Entonces, aunque nuestro mundo todavía es un lugar fragmentado, y aunque parece que el mundo está más lleno de divisiones que nunca, los cristianos tienen un llamado diferente. La iglesia tiene un llamado diferente. “La misión de la Iglesia es restaurar a todas las personas a la unidad con Dios y entre sí en Cristo (Libro de Oración Común página 855)”. Y la misión del diácono es interpretar las necesidades de la iglesia al mundo y las necesidades del mundo a la iglesia.
Un diácono trabaja junto a los miembros de la iglesia, muchos de los cuales ya están al servicio de sus comunidades. Un diácono señala dónde nos quedamos cortos y erramos el blanco; porque aunque somos bautizados, todos tenemos necesidad de arrepentimiento de vez en cuando. Un diácono proclama el evangelio, como todos los cristianos; y un diácono tiene un ministerio especial de estudio y proclamación de esta palabra de Dios.
Todas estas cosas culminan el domingo por la mañana, en los cuatro roles principales que desempeño en la liturgia eucarística. Ayudo al sacerdote en el altar, preparando la mesa y limpiando después de ellos. Proclamo el Evangelio desde el medio de nuestro amado santuario, permitiéndonos escuchar lo que Dios nos puede estar diciendo hoy. Rezo las oraciones del pueblo, recordando a la iglesia y por el mundo, y por las preocupaciones particulares de nuestra comunidad. Aquí le traigo esas preocupaciones del mundo a Dios, en nombre de nuestra congregación.

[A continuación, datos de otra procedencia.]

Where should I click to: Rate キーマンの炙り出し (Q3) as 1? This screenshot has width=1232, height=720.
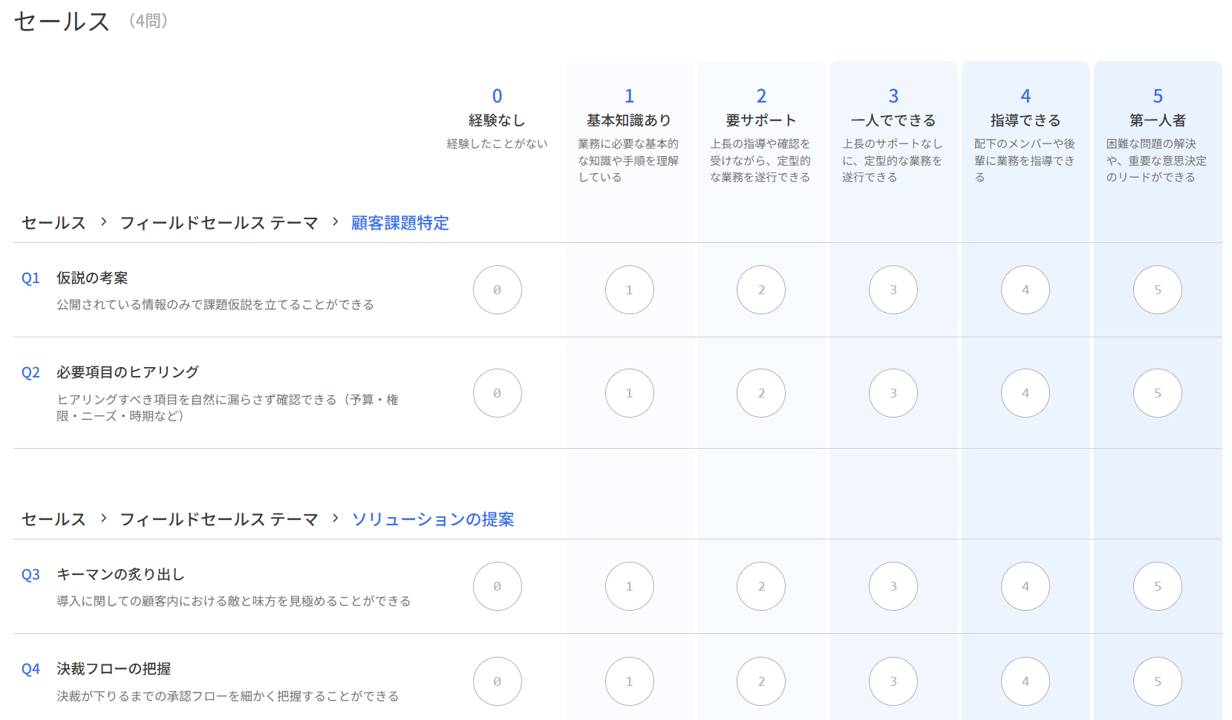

Finalmente, doy voz a la despedida: nos pido que regresemos a este mundo cansado y que compartamos la luz de Cristo. Yo digo: "Vayamos en paz para amar y servir al Señor".
Así que vaya en paz. Dios ya ha hecho de nuevo el mundo, y algún día pronto dejarán de existir el dolor y los suspiros. Vaya en paz a ser reconciliador entre los alejados, a compartir el Evangelio con los que no lo conocen, a ser manos y pies de Cristo en el mundo; ser la Iglesia. Vaya en paz. Amén.